● What is needed: Starting with the first line of the data that follows, transcribe every line verbatim until the line containing "The height and width of the screenshot is (576, 1024)." has been transcribed.

● Supplied material:
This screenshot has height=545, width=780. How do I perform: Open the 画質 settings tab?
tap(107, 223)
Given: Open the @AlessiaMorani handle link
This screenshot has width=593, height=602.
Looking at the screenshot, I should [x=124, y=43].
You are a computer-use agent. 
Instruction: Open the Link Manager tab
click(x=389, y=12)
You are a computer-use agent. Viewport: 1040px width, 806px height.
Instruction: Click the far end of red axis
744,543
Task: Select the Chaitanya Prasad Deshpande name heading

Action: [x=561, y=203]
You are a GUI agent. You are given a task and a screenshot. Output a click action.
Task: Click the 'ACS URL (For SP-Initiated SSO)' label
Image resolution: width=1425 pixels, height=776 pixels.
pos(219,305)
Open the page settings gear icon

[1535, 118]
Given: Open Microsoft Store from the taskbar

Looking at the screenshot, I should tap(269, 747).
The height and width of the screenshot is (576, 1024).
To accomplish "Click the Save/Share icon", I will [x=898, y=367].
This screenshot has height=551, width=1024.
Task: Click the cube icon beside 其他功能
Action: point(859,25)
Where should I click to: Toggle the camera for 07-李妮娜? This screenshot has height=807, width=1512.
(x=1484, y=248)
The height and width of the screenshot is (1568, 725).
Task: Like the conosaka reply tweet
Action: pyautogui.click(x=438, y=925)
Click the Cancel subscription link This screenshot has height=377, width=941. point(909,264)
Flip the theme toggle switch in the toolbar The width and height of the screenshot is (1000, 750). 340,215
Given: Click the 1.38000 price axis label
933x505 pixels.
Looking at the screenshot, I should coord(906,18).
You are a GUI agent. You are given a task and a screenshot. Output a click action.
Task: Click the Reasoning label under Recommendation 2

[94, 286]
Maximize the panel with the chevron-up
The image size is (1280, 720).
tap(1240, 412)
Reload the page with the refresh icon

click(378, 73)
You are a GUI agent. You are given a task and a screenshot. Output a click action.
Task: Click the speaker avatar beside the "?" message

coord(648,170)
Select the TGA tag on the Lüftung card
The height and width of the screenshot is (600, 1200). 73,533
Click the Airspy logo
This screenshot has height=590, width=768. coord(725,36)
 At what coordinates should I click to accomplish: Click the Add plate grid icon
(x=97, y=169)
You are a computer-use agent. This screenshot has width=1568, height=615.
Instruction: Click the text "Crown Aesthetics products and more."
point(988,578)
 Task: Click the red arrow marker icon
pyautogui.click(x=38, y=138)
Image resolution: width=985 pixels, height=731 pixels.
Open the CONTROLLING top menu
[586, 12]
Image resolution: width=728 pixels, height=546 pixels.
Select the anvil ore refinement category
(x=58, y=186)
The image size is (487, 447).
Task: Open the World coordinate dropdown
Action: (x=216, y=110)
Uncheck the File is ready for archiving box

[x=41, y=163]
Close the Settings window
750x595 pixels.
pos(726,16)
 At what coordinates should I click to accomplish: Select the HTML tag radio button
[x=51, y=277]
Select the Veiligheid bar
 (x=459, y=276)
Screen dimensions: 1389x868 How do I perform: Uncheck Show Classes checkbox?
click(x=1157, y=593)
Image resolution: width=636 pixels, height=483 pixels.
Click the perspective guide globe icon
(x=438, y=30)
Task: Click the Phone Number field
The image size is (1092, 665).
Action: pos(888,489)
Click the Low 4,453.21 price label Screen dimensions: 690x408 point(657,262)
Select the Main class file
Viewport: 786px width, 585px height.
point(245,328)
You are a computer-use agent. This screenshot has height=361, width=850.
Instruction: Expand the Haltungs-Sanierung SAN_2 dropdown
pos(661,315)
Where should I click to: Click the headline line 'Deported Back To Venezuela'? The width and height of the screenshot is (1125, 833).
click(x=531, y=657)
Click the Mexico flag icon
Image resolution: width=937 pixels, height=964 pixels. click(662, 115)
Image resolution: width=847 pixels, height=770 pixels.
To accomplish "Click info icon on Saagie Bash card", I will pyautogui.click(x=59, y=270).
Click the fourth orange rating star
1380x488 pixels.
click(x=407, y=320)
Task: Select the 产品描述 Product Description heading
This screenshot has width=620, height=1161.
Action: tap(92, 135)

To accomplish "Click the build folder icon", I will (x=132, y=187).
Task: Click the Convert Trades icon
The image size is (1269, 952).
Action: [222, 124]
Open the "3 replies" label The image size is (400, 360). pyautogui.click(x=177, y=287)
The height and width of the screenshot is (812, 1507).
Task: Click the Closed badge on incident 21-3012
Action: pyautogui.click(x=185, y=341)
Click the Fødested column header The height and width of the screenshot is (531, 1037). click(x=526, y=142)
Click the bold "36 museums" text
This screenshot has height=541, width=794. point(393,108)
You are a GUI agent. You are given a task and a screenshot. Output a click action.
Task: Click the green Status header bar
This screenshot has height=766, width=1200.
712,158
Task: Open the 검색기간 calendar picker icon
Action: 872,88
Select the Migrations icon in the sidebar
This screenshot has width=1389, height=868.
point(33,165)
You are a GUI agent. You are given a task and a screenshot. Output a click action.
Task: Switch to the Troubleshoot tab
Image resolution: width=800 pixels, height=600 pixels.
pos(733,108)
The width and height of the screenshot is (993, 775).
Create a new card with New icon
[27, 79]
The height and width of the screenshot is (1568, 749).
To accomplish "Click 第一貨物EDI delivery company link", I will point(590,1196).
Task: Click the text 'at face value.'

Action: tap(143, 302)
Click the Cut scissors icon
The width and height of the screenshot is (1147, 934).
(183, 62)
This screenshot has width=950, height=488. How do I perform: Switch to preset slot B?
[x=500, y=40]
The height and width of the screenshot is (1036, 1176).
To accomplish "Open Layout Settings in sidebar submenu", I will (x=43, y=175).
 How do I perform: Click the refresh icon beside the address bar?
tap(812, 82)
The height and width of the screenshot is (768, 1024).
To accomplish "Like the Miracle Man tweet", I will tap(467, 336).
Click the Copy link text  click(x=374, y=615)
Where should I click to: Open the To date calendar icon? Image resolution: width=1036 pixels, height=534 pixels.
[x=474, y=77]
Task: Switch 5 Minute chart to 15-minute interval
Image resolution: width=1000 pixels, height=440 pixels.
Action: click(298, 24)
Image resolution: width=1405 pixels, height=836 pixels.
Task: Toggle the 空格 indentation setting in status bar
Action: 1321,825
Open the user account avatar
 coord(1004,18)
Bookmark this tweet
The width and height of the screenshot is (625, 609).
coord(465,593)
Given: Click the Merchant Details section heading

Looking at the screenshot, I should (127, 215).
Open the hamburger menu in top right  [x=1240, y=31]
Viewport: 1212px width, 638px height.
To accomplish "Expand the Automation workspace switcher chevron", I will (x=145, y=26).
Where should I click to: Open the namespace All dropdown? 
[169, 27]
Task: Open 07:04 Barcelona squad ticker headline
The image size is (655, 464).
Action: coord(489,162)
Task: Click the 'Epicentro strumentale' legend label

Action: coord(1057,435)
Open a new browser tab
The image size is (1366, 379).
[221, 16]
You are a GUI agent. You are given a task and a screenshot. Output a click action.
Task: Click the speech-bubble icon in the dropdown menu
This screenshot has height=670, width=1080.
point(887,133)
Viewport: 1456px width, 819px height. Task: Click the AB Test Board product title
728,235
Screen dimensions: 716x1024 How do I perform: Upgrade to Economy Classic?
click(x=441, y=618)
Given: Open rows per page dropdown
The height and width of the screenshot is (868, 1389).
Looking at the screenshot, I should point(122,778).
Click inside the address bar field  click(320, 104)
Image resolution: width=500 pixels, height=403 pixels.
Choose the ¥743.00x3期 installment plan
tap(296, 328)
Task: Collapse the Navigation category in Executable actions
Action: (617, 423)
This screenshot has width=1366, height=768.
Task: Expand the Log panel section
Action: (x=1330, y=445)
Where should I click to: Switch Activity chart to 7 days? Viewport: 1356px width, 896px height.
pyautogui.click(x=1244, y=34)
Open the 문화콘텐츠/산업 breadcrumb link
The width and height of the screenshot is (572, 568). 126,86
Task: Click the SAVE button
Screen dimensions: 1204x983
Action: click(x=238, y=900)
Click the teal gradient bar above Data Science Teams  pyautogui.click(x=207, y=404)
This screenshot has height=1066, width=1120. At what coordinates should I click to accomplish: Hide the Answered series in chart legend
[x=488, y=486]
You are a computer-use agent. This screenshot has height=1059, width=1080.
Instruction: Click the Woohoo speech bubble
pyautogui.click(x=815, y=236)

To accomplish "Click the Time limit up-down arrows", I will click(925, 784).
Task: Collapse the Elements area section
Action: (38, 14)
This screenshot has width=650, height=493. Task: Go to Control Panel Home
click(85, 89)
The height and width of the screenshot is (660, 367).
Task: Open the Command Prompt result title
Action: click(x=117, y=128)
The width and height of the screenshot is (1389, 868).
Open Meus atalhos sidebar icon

● Written reply:
This screenshot has height=545, width=780. How do I perform: Open the 画質 settings tab?
tap(107, 223)
Given: Open the @AlessiaMorani handle link
This screenshot has width=593, height=602.
Looking at the screenshot, I should [x=124, y=43].
You are a computer-use agent. 
Instruction: Open the Link Manager tab
click(x=389, y=12)
You are a computer-use agent. Viewport: 1040px width, 806px height.
Instruction: Click the far end of red axis
744,543
Task: Select the Chaitanya Prasad Deshpande name heading

Action: [x=561, y=203]
You are a GUI agent. You are given a task and a screenshot. Output a click action.
Task: Click the 'ACS URL (For SP-Initiated SSO)' label
Image resolution: width=1425 pixels, height=776 pixels.
pos(219,305)
Open the page settings gear icon

[1535, 118]
Given: Open Microsoft Store from the taskbar

Looking at the screenshot, I should tap(269, 747).
The height and width of the screenshot is (576, 1024).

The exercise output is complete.